In this poem, the speaker reflects on their life and the role of fate, fortune, and purpose. The poem explores themes of gratitude, hope, and the unknown. To enhance the poem's impact, consider the following suggestions:

1. Imagery: The poem could benefit from incorporating more vivid imagery to help readers connect with the emotions and ideas presented. For example, instead of saying "I think so very often / About life through all the years," consider using a specific image or metaphor to convey the feeling of reflection and the passage of time.

2. Structure: The poem follows a consistent structure with four-line stanzas and an AABB rhyme scheme. However, some lines feel forced to fit the rhyme, which can disrupt the flow. Experimenting with different rhyme schemes or using slant rhymes may help create a more natural rhythm.

3. Line breaks: Some lines in the poem are longer than others, which can make the poem feel uneven. Consider revising the line breaks to create a more balanced structure. For example, the line "I'll try to live my life each day / With thoughts of others clear" could be rewritten as "I'll try to live each day / With thoughts of others clear" to create a more consistent rhythm.
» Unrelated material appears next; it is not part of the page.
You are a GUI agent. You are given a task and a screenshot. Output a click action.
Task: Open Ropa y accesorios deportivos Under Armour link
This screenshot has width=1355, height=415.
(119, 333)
4. Punctuation: The poem's punctuation is inconsistent, with some stanzas using commas and periods, while others do not. Consistent punctuation can help guide the reader through the poem and clarify the intended pauses and breaks.

5. Theme development: The poem introduces the idea of fate and fortune but does not delve deeply into these themes. To strengthen the poem, consider exploring these concepts further and examining how they relate to the speaker's life and experiences.

Overall, the poem has potential but could benefit from revisions to enhance its imagery, structure, and thematic development. By addressing these areas, the poem can create a more engaging and thought-provoking experience for the reader.